I am new in PySpark and trying to append a dataframe with a numpy array.
I have a numpy array as:
print(category_dimension_vectors)
[[ 5.19333403e-01 -3.36615935e-01 -6.93262848e-02 2.37293671e-01]
[ 4.45220874e-01 1.30108798e-01 1.12913839e-01 1.87161517e-01]]
I would like to append this to a pyspark dataframe as a new column where each row in the array stored in its correspondent row in the dataframe.
Number of rows in the array, and the number of rows in the dataframe are equal.
This is what I have tried first:
arr_rows = udf(lambda row: category_dimension_vectors[row,:], ArrayType(DecimalType()))

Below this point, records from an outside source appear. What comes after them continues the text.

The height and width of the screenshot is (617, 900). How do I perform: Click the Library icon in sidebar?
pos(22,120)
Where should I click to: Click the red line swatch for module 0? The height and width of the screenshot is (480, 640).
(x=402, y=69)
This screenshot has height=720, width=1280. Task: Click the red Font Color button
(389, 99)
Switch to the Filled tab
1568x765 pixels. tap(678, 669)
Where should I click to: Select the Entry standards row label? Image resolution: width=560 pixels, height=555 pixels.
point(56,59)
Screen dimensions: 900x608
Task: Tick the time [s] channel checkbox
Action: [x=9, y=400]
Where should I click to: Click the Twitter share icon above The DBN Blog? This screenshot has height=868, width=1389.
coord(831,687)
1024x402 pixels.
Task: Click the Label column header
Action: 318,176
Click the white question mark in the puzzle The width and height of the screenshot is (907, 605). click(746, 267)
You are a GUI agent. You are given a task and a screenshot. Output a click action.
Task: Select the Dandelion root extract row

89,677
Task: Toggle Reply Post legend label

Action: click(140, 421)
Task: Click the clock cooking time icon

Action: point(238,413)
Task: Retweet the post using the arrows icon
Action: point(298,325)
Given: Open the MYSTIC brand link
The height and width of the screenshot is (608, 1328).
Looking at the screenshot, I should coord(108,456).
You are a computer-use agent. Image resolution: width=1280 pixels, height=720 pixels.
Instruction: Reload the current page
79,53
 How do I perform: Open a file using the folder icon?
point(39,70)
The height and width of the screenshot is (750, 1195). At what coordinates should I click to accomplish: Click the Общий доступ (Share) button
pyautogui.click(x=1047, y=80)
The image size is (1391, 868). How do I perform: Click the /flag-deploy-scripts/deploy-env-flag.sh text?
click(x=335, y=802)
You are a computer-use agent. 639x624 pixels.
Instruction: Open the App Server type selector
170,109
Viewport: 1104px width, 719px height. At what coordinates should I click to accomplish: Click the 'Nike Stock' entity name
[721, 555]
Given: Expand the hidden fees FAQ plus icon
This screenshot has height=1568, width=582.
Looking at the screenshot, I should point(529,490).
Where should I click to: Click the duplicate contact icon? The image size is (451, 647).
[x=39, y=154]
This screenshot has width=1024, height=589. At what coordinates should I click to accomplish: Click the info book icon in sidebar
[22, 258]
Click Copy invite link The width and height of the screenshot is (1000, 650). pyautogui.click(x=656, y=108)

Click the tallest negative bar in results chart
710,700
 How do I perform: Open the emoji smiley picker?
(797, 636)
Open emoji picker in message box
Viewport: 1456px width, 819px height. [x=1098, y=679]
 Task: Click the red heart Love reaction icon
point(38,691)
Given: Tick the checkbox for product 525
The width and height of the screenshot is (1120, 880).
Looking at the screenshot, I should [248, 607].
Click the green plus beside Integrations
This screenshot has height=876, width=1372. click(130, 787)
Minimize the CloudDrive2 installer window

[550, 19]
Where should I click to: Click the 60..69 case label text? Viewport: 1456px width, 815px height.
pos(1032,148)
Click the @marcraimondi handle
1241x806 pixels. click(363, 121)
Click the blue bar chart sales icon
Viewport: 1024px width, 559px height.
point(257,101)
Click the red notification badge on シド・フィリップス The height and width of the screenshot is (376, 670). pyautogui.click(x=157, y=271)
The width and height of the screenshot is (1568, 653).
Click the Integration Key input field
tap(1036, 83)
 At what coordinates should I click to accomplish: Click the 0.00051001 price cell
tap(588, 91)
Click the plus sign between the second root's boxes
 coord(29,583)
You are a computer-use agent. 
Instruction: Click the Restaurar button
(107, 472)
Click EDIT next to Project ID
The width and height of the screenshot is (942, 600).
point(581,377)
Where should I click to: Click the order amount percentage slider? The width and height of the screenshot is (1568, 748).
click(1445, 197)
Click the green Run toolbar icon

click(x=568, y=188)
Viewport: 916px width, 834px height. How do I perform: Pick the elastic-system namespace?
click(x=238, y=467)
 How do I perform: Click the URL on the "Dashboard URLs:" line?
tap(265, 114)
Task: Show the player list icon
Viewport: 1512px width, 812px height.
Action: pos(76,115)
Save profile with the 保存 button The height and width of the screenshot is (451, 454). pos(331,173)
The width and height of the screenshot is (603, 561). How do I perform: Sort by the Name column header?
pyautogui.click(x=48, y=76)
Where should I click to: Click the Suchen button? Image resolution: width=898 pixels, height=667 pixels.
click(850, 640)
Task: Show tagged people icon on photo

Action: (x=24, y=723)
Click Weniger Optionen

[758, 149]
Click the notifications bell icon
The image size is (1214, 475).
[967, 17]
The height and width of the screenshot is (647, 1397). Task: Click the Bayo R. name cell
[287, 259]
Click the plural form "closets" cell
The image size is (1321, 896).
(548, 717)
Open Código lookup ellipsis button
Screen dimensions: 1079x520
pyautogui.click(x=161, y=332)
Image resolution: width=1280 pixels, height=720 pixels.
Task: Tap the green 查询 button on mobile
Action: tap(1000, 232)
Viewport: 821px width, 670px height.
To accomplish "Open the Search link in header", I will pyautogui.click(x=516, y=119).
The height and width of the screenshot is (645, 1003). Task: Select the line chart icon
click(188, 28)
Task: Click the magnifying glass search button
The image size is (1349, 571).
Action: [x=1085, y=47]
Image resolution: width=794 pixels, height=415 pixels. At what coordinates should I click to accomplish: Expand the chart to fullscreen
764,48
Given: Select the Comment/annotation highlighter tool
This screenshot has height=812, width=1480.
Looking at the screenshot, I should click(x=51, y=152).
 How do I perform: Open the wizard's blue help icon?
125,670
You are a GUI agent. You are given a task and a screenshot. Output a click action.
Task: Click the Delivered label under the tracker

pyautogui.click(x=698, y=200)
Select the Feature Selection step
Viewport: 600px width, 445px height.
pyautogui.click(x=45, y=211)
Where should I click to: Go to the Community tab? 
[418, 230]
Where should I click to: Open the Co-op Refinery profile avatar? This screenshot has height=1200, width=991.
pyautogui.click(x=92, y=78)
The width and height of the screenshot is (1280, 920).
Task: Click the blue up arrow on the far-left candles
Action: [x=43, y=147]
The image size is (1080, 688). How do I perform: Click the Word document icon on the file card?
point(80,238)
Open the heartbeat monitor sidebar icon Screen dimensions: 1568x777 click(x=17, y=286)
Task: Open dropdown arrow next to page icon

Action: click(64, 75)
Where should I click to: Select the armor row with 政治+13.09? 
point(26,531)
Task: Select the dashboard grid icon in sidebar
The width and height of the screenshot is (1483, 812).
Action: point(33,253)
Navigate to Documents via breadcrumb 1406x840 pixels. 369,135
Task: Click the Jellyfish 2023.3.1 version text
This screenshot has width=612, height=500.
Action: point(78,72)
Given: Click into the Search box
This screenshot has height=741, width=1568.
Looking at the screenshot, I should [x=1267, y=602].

df = df.withColumn("category_dimensions_reduced", arr_rows(df))
Getting the error:
TypeError: Invalid argument, not a string or column
Then I have tried
df = df.withColumn("category_dimensions_reduced", lit(category_dimension_vectors))
But got the error:
org.apache.spark.SparkRuntimeException: [UNSUPPORTED_FEATURE.LITERAL_TYPE]
What I try to achieve is:
+----+----+-----------------------------------------------------------------+
| a| b|category_dimension_vectors |
+----+----+-----------------------------------------------------------------+
|foo | 1|[5.19333403e-01,-3.36615935e-01,-6.93262848e-02,2.37293671e-01] |
|bar | 2|[4.45220874e-01,1.30108798e-01,1.12913839e-01,1.87161517e-01] |
+----+----+-----------------------------------------------------------------+
How should I approach to this problem?